In the red corner we have that old cockney geezer (JMW Turner) with his huge skies, huge weather, and huge ideas, and in the blue, the country gentleman (John Constable) who in contrast expressed a deeply felt view of the countryside albeit on such a scale – judging by the size of his canvases, to transcend the essentially claustrophobic intimacy of his subjects. I have always been intrigued by the well documented rivalry between these two lions as they grew obviously more expressionistic together as ageing RA’s! Was Turner really, as most people think, just a natural or is Constable’s part in this particular contest tainted with the legacy handed down to him by legions of chocolatiers?
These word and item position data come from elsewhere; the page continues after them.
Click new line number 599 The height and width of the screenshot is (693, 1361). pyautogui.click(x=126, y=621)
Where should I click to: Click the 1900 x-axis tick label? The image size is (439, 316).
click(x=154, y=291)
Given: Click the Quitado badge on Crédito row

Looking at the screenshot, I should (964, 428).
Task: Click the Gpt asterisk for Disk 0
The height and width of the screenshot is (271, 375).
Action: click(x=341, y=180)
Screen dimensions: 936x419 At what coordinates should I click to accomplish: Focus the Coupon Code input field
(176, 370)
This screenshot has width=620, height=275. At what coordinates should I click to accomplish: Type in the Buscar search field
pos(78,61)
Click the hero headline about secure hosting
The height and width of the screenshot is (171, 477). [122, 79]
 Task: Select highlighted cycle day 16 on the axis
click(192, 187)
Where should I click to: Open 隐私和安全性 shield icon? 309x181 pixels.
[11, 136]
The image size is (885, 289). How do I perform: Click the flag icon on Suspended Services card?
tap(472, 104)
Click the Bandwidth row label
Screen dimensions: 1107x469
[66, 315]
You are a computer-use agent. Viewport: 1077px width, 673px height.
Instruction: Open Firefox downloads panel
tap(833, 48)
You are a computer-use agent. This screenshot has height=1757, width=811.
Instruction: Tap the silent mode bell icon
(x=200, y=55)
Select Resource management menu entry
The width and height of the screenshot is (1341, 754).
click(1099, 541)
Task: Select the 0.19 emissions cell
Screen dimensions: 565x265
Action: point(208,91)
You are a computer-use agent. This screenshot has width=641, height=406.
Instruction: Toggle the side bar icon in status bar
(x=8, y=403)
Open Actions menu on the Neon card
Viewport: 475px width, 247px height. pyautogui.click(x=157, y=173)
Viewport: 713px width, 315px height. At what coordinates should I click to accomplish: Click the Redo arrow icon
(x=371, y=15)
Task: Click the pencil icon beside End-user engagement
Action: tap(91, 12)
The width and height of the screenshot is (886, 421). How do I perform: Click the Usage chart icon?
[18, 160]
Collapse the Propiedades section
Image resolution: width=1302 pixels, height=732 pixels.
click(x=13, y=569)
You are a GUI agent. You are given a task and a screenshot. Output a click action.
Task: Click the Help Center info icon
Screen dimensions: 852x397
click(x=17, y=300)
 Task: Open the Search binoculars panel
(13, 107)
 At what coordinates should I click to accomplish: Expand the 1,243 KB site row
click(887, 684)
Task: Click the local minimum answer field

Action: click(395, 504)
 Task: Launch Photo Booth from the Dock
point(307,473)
Sorry for verging on the predictable by repeating here one of the most often used cliches in British Art history, but now that’s done, I wonder whether that comfortable view might be challenged somewhat by Constable’s painting of Waterloo Bridge exhibited at the RA in 1835? This work is courageously expressive for its time especially when you consider that the painting was begun as early as 1817, but arguably it reveals a very linear progression on Constable’s own landscape tradition. It is intriguing that Turner’s contribution to the same exhibition is much weaker in its expressive ambition, maybe this was the turning point!

This work is probably the nearest I have ever come to Constable’esk if you take the popular view that is!  View from Meldon Hall, Northumberland (Oil on Linen, 36×48) As far as that old geezer is concerned, well his influence is woven like a thread through everything that I do!